Nomura, which is expanding in Asia, Europe and the United States after buying a big chunk of Lehman Brothers in 2008, posted a net profit of 13.39 billion yen ($164.6 million) for the three months ended December 31, compared with 10.2 billion in the same period a year earlier.

In the previous quarter ended September 30 the brokerage eked out 1.1 billion yen in net income.

Japan's benchmark Nikkei average gained 9.2 percent in the most recent quarter compared with a 7.3 percent rise in New York's Dow industrials and a 6.3 percent increase in London's FTSE benchmark.

Nomura has chosen a riskier path than its main domestic rival, Daiwa Securities Group, which rather than compete globally with the elite of investment banks, such as Goldman Sachs and Morgan Stanley, is instead trying to turn itself into a major regional Asian company.

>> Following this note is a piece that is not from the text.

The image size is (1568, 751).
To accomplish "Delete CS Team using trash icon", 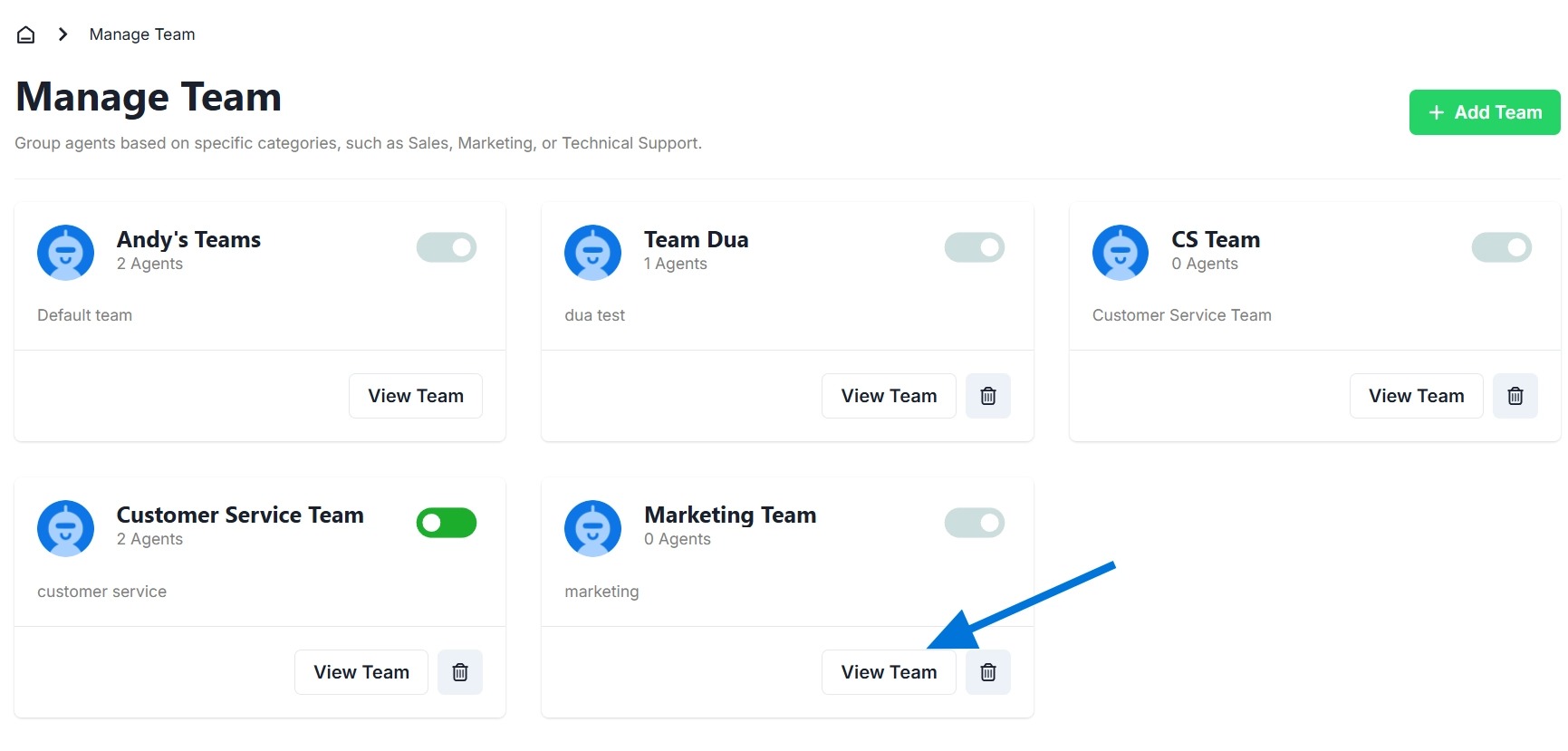I will pos(1515,396).
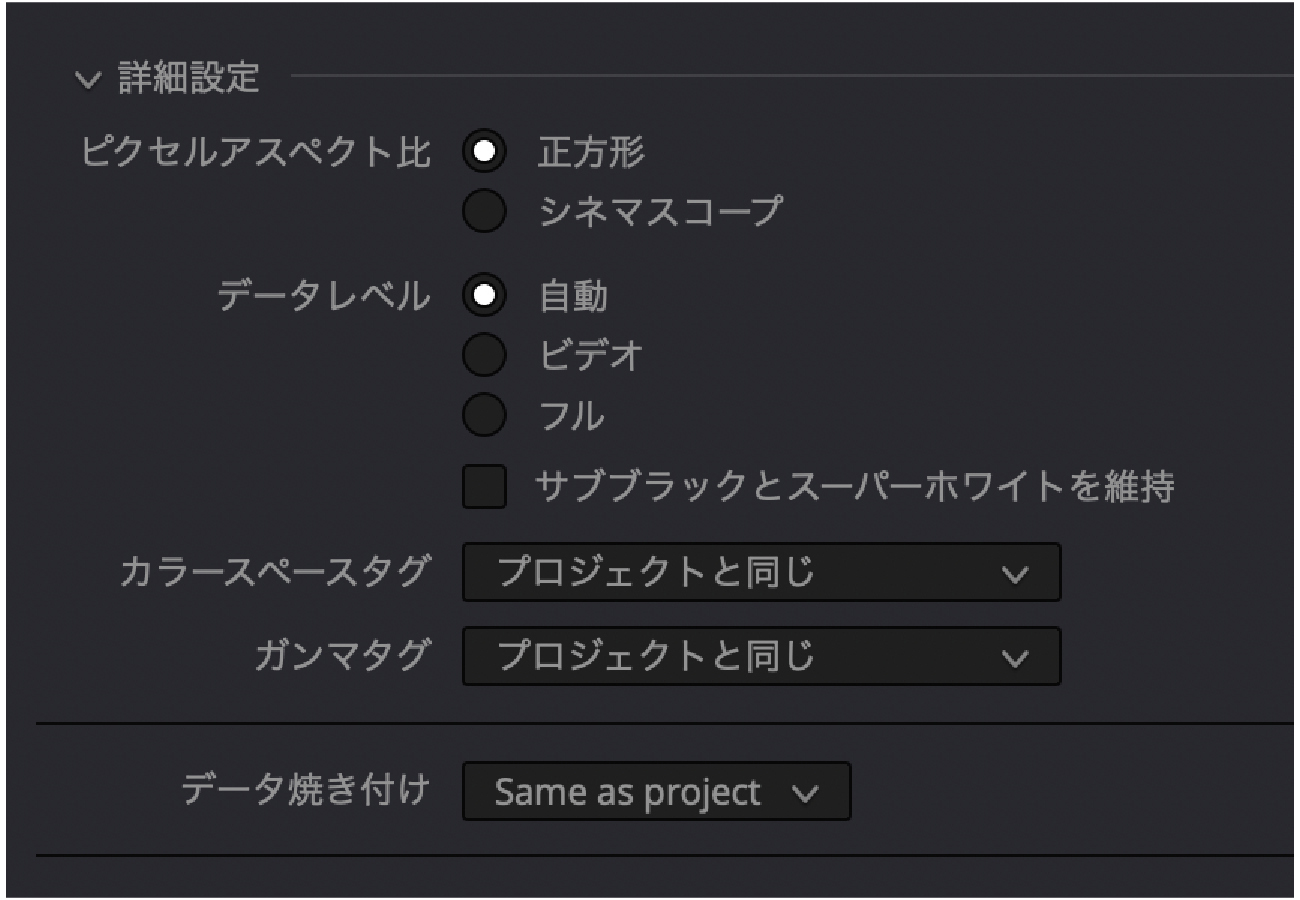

Daiwa's new president, Takashi Hibino, who will run the brokerage from April 1, warned that expanding through big mergers was risky for financial firms.

Nomura offered many of its new employees guaranteed bonuses to keep them from leaving after the Lehman deal and must now look for ways to control costs as tighter financial capital requirements loom and in order to match the profitability of U.S. securities houses such as Goldman Sachs, analysts say.

Nomura's third quarter result fell short of the consensus forecast of a 17.4 billion yen profit from four analysts surveyed by Thomson Reuters I/B/E/S. For the full business year to the end of March, the average net income prediction of eight analysts is 36.7 billion yen. Nomura does not release its own outlook.

Nomura's shares closed 4 percent higher before the earnings announcement, in line with a rise in the securities subindex.